Mr. Deane’s Proposition of Loan is accepted by Congress, and they have desired two Millions sterling to be obtained, if possible. The Necessity of keeping up the Credit of our Paper Currencey, and the variety of important Uses, that may be made of this Money, have induced Congress to go as far as 6 Per Cent, but the Interest is heavy, and it is hoped, you may be able to do the Business on much easier Terms. The Resolves of Congress on this Subject are inclosed, and your earliest Attention to them is desired, that we may know as soon as possible the Event of this Application. Another Resolve Inclosed will shew you that Congress approve of Armed Vessels being fitted out by you on Continental Account, provided the Court of France dislike not the Measure, and blank Commissions for this Purpose will be sent you by next Opportunity. Private Ships of War, or Privateers, cannot be admitted, where you are, because the Securities, necessary in such Cases to prevent irregular Practices, cannot be given by the Owners and Commanders of such Privateers. Another Resolve of Congress, which we have the Honor to inclose you, directs the Conduct to be pursued with Regard to Portugal.3

We have Nothing further to add at present, but to request, that you will omit no good Opportunity of informing us, how you succeed in your Mission, what Events take place in Europe, by which these States may be affected, and that you contrive us in regular Succession some of the best London, French, and Dutch Newspapers, with any valuable political Publications, that may concern North America. We have the Honor to be with great Respect and Esteem Honorable Gentlemen your most Obedient and Very Humble Servants

Benja Harrison
Richard Henry Lee
Will Hooper
Jno Witherspoon

In Committee of Secret Correspondence

P.S. The American Captures of British Vessels at Sea have not been less numerous or less valuable, than before Dr. Franklin left us. The Value of these Captures have been estimated at two millions.
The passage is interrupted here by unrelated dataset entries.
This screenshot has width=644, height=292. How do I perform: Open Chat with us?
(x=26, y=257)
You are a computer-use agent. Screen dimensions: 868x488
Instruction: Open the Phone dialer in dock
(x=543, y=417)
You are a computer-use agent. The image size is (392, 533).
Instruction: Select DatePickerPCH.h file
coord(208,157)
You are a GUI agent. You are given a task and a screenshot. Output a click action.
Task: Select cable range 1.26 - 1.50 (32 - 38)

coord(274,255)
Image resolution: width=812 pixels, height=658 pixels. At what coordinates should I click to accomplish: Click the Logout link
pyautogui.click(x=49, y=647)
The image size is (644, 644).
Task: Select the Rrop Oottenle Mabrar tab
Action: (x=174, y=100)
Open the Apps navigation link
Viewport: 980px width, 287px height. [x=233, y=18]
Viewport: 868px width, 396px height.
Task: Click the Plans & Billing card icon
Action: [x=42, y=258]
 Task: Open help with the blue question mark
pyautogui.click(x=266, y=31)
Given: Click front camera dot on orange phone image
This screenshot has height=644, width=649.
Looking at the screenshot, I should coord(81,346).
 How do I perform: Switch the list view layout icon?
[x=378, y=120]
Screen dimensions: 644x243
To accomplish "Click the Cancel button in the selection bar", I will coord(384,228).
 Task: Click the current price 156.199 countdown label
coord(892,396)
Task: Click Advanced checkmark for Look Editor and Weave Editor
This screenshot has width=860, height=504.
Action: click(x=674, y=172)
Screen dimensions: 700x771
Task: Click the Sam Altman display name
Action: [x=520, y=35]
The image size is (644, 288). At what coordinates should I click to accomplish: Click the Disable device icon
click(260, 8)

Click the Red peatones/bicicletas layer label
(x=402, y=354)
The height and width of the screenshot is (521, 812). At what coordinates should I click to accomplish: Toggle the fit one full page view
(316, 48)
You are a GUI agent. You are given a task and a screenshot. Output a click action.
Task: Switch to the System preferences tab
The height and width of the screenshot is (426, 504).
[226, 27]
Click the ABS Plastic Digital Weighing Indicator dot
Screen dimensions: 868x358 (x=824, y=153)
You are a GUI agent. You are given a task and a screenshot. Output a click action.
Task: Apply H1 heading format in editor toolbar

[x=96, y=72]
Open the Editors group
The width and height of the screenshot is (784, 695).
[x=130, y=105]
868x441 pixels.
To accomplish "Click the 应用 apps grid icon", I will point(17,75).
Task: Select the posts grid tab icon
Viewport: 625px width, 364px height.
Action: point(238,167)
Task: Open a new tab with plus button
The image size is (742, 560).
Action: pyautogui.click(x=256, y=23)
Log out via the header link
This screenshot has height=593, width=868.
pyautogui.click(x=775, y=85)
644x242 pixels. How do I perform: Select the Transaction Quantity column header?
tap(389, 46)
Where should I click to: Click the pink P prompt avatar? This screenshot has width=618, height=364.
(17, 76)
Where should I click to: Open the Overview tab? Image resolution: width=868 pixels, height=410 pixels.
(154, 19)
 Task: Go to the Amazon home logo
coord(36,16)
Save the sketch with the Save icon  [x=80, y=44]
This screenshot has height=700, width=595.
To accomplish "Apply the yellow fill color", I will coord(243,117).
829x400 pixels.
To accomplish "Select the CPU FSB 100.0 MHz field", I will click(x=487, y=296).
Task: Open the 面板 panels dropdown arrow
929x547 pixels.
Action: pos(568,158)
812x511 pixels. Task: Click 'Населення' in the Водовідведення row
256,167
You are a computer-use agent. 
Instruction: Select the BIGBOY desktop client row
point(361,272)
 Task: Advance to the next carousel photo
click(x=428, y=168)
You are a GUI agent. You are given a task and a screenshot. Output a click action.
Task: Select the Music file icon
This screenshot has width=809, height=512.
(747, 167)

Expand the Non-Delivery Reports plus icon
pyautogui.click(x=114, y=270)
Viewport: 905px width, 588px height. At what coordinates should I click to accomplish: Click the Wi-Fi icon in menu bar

Endorsed by Franklin: Letter from Committee of Correspondence Dec. 21. 1776 State of Affairs

[Note numbering follows the Franklin Papers source.]

9A fifth LS, in the Haverford College Library, is now reported lost.

1In the hand of Richard Henry Lee.

2His earlier letter, of July 20-Aug. 18, had been lost at sea: above, XXII, 487 n.

3“For Heaven’s sake, if you mean to have any connection with this Kingdom, be more assiduous in getting your letters here.” Deane Papers, I, 288.

4See the headnote on BF to Deane above, Dec. 4. The decision to send commissioners to various European courts, mentioned there, was not taken until Dec. 30.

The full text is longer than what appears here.